Text section:
Now referring to FIG. 4A, lock screws 40 are threadedly inserted so that their frustum conical ends 66 engage the lower tapering surfaces 64 of their respective grooves 212, 214 formed on the outer surface of the exemplary wellhead isolation tool 60 thereby, retaining the wellhead isolation tool 60 within body member 22. With this embodiment, excess loads on the wellhead isolation tool 60 not absorbed by lock screws 40 installed in upper flange 42 are absorbed by lock screws 40 installed in secondary flange 70 and redistributed through studs 44 and nuts 45 to upper flange 42.

Now referring to FIG. 3, with the wellhead isolation tool 60 installed in the body member 22, the outer cylindrical surface 78 of the wellhead isolation tool lower portion 222 cooperates with inner surface 76 of the body member 22. Seals 82 are installed in grooves 84 formed in outer surface 78 of the wellhead isolation tool and cooperate with surfaces 76 to effect a seal between the body member 22 and the wellhead isolation tool 60. In an exemplary embodiment, the seals are self energizing seals such as for example O-ring, T-seal or S-seal types of seals. Alternatively, the seals may be fitted in the grooves formed on in the inner surface 76 of the body member. Pipe port 88 is radially formed through body member 22 and provides access for testing seals 82 prior to placing the wellhead isolation tool 60 in service. Subsequent to testing, pipe port 88 is sealed in an exemplary embodiment with pipe plug 90. Testing may be accomplished by applying air pressure through the pipe port 88 and monitoring the pressure for a decrease. A decrease in pressure of a predetermined amount over a predetermined time period may be indicative of seal leakage.

Cylindrical bores 34, 36 and 86 defined through the production casing 18, the exemplary embodiment wellhead isolation tool 60, and through an annular lip portion 87 the body member 22, respectively, are in an exemplary embodiment as shown in FIG. 3 equal in diameter thus providing an unrestricted passageway for fracturing materials and/or downhole tools.

Referring again to FIG. 1, valve 96 is connected to body member 22 by pipe nipple 94. Valve 96 may also be connected to the body member 22 by a flanged or studded outlet preparation. Valve 96 may then be opened during the fracturing process to bleed high pressures from cavity 98 in the event of leakage past seals 82.

FIG. 2 shows another exemplary embodiment wellhead assembly 2 consisting of a lower housing assembly 10 also referred to herein as a casing head assembly; an upper assembly 80 also referred to herein as a fracturing tree; an intermediate body member assembly 20 also referred to herein as a body member assembly; and another exemplary embodiment wellhead isolation tool 100 also referred to herein as a wellhead isolation tool. It will be recognized by those practiced in the art that there may be differing configurations of wellhead assembly 2. Since the exemplary embodiment shown in FIG. 2 incorporates many of the same elements as the exemplary embodiment shown in FIG. 1, the same references numerals are used in both figures for the same elements. For convenience only the differences from the exemplary embodiment shown in FIG. 1 are described for illustrating the exemplary embodiment of FIG. 2.

[Entries on where items appear]
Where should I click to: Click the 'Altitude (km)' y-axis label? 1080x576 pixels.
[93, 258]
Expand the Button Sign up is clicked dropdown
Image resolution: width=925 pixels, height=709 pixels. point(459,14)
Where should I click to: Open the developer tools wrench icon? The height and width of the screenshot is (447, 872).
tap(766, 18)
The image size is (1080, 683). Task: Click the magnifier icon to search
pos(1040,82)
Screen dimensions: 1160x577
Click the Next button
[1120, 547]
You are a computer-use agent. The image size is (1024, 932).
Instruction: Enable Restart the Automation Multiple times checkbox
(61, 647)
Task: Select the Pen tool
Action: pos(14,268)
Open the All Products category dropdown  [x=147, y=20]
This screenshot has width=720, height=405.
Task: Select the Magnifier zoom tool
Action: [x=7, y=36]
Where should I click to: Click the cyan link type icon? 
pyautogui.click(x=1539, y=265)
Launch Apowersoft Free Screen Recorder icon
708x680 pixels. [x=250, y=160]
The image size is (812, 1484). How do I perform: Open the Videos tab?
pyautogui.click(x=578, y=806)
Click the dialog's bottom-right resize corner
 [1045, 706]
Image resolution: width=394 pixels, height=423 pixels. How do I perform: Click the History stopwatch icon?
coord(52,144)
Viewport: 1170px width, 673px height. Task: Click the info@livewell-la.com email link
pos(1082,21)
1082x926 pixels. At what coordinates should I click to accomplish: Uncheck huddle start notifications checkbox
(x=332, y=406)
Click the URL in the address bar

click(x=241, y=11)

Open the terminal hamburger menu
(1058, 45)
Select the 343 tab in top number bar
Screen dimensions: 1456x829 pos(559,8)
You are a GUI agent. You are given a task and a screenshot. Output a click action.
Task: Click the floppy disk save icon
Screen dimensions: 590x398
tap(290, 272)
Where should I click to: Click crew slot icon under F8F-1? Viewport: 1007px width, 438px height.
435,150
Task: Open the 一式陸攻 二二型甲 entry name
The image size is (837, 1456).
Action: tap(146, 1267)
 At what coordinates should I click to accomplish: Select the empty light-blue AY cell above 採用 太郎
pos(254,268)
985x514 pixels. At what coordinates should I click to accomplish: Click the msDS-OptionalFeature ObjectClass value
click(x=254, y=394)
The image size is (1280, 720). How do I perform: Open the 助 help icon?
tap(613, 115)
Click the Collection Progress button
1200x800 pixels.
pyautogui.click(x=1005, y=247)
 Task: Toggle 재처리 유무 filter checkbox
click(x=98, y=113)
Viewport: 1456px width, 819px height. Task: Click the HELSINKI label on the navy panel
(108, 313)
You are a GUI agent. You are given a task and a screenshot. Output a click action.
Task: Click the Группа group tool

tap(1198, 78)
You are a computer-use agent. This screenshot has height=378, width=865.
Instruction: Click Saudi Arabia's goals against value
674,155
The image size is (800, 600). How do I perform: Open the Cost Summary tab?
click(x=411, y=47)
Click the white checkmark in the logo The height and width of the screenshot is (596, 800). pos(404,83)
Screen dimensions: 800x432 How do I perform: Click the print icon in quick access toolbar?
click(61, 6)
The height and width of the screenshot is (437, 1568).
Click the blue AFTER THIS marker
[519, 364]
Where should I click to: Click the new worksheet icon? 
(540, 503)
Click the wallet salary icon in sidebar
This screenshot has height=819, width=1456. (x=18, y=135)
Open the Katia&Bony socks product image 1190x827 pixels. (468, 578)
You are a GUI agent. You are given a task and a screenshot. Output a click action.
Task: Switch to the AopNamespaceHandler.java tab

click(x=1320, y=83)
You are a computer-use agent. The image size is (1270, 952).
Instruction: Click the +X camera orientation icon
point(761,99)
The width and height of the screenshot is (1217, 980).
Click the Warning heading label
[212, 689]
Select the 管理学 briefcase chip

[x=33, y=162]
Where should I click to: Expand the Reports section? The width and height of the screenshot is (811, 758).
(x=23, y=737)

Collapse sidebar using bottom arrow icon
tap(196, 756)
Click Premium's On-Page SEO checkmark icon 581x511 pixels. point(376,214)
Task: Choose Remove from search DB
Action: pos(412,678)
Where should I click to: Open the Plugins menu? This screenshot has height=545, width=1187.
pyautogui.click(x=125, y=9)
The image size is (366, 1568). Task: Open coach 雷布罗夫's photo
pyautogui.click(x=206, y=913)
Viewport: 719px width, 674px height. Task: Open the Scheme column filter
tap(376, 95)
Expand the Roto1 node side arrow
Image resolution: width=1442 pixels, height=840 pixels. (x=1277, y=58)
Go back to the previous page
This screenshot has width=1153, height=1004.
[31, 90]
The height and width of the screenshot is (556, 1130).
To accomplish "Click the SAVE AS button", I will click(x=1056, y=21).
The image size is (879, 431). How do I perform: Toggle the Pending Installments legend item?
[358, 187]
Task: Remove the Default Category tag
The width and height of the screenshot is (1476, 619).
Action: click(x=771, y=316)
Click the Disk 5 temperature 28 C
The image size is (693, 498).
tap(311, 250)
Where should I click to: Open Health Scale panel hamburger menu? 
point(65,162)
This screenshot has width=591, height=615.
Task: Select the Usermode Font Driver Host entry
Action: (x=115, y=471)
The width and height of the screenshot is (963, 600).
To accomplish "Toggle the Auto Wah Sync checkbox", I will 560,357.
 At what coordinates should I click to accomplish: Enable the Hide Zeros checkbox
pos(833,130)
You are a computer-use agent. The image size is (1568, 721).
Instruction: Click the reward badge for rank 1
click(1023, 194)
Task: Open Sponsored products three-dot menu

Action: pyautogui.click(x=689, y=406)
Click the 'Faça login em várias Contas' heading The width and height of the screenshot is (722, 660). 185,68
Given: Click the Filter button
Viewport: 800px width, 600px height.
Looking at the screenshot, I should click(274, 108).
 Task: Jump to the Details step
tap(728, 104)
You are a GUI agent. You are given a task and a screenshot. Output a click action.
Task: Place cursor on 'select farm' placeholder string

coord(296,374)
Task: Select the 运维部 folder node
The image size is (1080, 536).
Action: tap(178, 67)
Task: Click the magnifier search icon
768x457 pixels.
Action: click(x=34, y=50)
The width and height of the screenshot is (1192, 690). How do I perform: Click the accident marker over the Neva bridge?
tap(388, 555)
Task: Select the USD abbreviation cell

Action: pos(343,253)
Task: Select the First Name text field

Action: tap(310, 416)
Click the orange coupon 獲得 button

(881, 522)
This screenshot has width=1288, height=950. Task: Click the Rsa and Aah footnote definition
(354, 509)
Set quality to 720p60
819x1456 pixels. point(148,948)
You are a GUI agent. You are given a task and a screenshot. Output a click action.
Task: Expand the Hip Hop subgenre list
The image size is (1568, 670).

Objective:
In the wellhead passage, rename "lock screws" to "locking bolts" throughout the stretch that begins at "Now referring to FIG. 4A, lock" and stops after "upper flange 42.", then write that stretch out again.

Solved problem:
Now referring to FIG. 4A, locking bolts 40 are threadedly inserted so that their frustum conical ends 66 engage the lower tapering surfaces 64 of their respective grooves 212, 214 formed on the outer surface of the exemplary wellhead isolation tool 60 thereby, retaining the wellhead isolation tool 60 within body member 22. With this embodiment, excess loads on the wellhead isolation tool 60 not absorbed by locking bolts 40 installed in upper flange 42 are absorbed by locking bolts 40 installed in secondary flange 70 and redistributed through studs 44 and nuts 45 to upper flange 42.